§ **ASSIGNED TASK**:
Scan the entries for the word "computer" and return every line that has it.

§ **DATASET EXTRACT**:
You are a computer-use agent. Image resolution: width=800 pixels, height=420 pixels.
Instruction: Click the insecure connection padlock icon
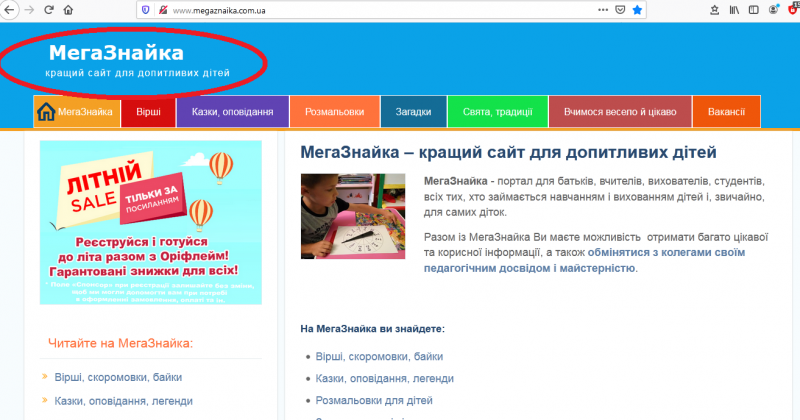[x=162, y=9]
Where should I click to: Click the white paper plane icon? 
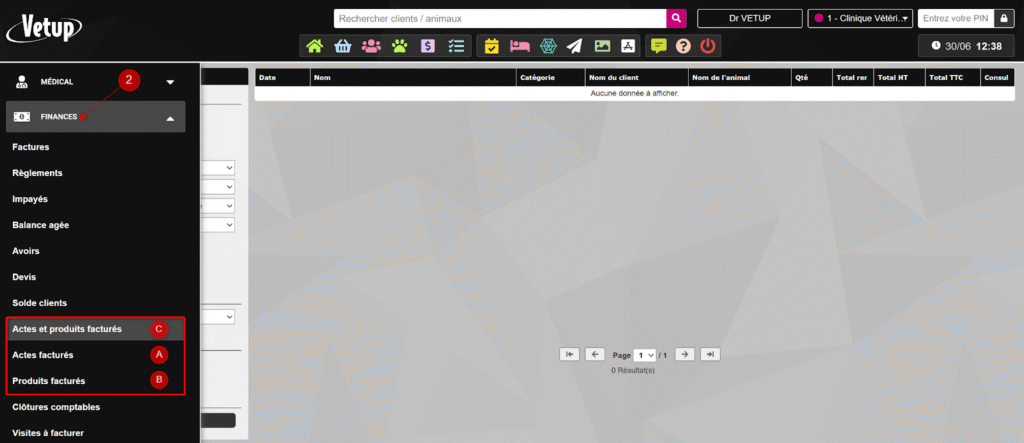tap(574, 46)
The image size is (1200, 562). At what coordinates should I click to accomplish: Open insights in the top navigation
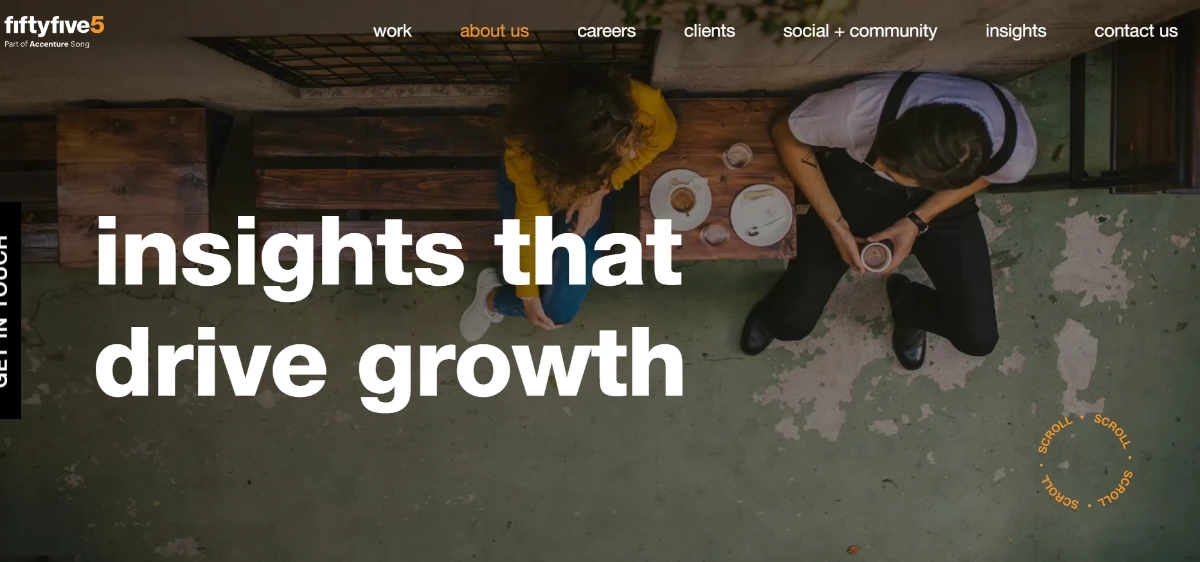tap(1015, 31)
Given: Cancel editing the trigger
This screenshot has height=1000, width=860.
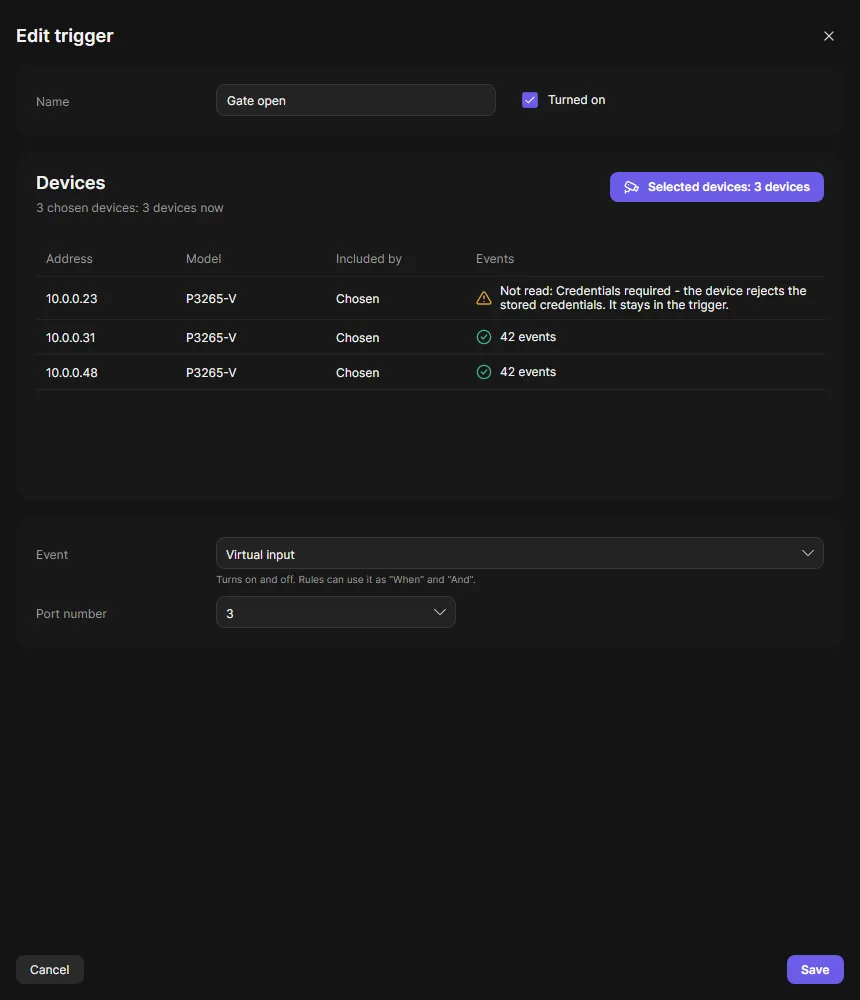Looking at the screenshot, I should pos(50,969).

---

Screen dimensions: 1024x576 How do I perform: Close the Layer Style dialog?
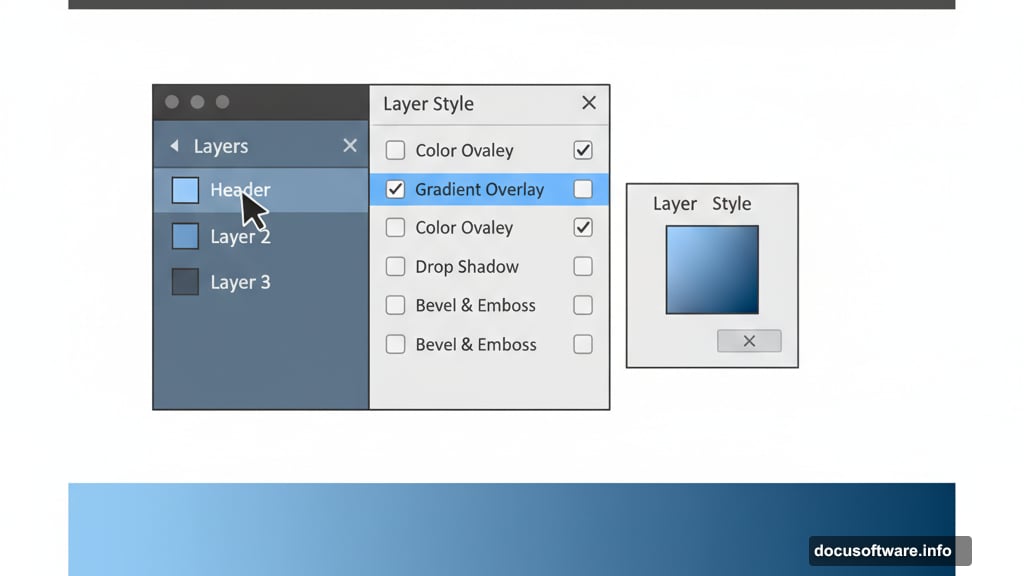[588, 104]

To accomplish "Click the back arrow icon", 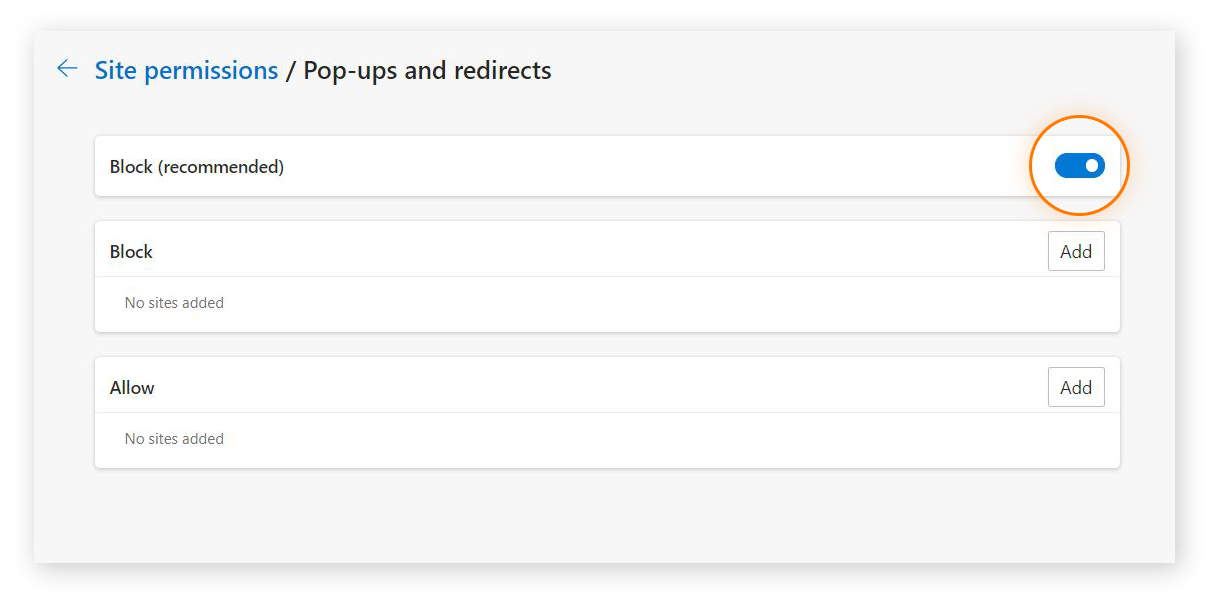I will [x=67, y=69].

==

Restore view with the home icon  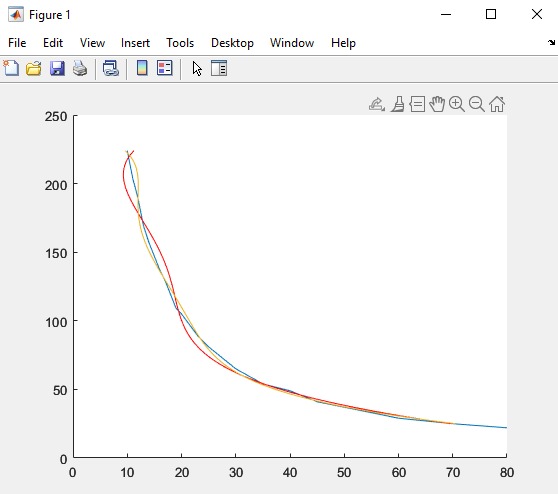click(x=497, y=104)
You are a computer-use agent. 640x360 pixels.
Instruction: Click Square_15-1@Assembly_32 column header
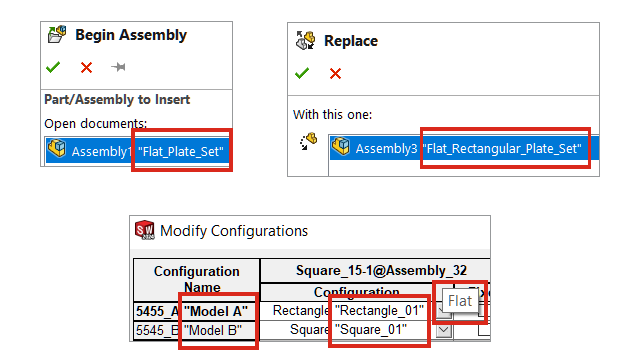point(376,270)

§ **WRITTEN RESPONSE**:
You are a computer-use agent. Image resolution: width=800 pixels, height=420 pixels.
You are a computer-use agent. 640x360 pixels.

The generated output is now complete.